Andrew Burgess, chair of the Nationwide Farmers’ Union organics discussion board, mentioned the fee disaster would imply that the proportion of produce grown within the UK – presently about 60% – would fall. “Our degree of self-sufficiency goes to be in all probability the bottom ever recorded, in all probability under 50% this 12 months. That’s fairly scary when you concentrate on geopolitics in the meanwhile.”

Thorogood mentioned that UK supermarkets insist on long-term contracts, which implies that growers don’t get any profit when costs go up however have to soak up prices comparable to fertiliser and vitality. French and German supermarkets set costs for growers each Thursday, so costs rise when crops are briefly provide, he mentioned.

Supermarkets in France have been charging €3.50 for a cauliflower final week, he mentioned. “A cauliflower in Aldi in Chelmsford was 88p. When everyone seems to be combating their payments, they appear like the nice guys. However they’re crucifying the producer base.”

Will Golding, a farmer in Lancashire, mentioned he stopped rising turnips a while in the past. His electrical energy invoice had risen from £50,000 to £125,000.

“We’re a small household farm,” he mentioned. “We’re kicking and screaming to get an additional penny a pack.”

Final 12 months, Maintain, the alliance of meals and farming organisations, discovered that farmers have been making lower than a penny in revenue, which its director of sustainable farming, Vicki Hird, mentioned confirmed that the UK’s meals system was “now not match for function”.

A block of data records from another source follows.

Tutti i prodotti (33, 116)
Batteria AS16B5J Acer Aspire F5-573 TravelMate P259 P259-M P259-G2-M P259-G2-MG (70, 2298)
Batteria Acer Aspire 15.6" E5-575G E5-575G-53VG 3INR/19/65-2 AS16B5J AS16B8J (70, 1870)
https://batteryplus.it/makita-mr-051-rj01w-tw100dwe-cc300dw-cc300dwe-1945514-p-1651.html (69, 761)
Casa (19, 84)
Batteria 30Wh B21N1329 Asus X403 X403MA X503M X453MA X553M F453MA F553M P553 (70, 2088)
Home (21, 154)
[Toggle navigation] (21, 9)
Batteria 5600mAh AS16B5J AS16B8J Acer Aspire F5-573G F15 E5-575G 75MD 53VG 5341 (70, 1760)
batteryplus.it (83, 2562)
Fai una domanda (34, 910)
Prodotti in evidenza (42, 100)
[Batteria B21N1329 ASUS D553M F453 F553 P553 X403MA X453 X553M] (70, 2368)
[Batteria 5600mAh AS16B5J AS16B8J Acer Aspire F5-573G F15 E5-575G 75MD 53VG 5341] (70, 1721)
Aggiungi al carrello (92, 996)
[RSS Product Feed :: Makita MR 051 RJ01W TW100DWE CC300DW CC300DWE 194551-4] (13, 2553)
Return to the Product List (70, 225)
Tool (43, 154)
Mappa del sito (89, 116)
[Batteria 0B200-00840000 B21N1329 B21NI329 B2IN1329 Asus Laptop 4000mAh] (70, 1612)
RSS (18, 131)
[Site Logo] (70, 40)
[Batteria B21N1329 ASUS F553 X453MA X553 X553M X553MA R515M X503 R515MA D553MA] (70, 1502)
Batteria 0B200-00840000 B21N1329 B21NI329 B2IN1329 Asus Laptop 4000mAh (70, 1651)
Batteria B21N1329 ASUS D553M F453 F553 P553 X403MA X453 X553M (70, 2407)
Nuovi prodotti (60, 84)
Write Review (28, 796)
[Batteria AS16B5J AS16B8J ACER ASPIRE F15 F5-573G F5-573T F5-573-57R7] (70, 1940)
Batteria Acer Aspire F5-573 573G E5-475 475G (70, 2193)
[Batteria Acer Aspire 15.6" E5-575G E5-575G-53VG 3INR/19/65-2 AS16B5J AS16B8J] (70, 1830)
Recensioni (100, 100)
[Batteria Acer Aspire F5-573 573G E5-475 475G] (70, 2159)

“We have to transition for climate- and nature-friendly farming, and farmers can’t try this in the event that they’re not getting correct rewards,” she mentioned.

Defra didn’t touch upon whether or not Coffey knew that Mortiers had stopped rising turnips. A spokesperson mentioned UK growers have been “essential to the resilience of our meals system”, and the federal government knew that farmers have been “going through world pressures, together with from the invasion of Ukraine”.

“The UK has a extremely resilient meals chain and is effectively outfitted to cope with disruption,” they mentioned.

“Our new farming schemes will assist farmers to provide meals profitably and sustainably, together with £600m in grants for gear to assist farmers develop into extra productive.

“That is a part of the numerous motion we’ve got taken to assist the sector thus far, alongside allocating 45,000 seasonal employees and wider authorities assist on vitality payments by way of the Power Payments Reduction Scheme.”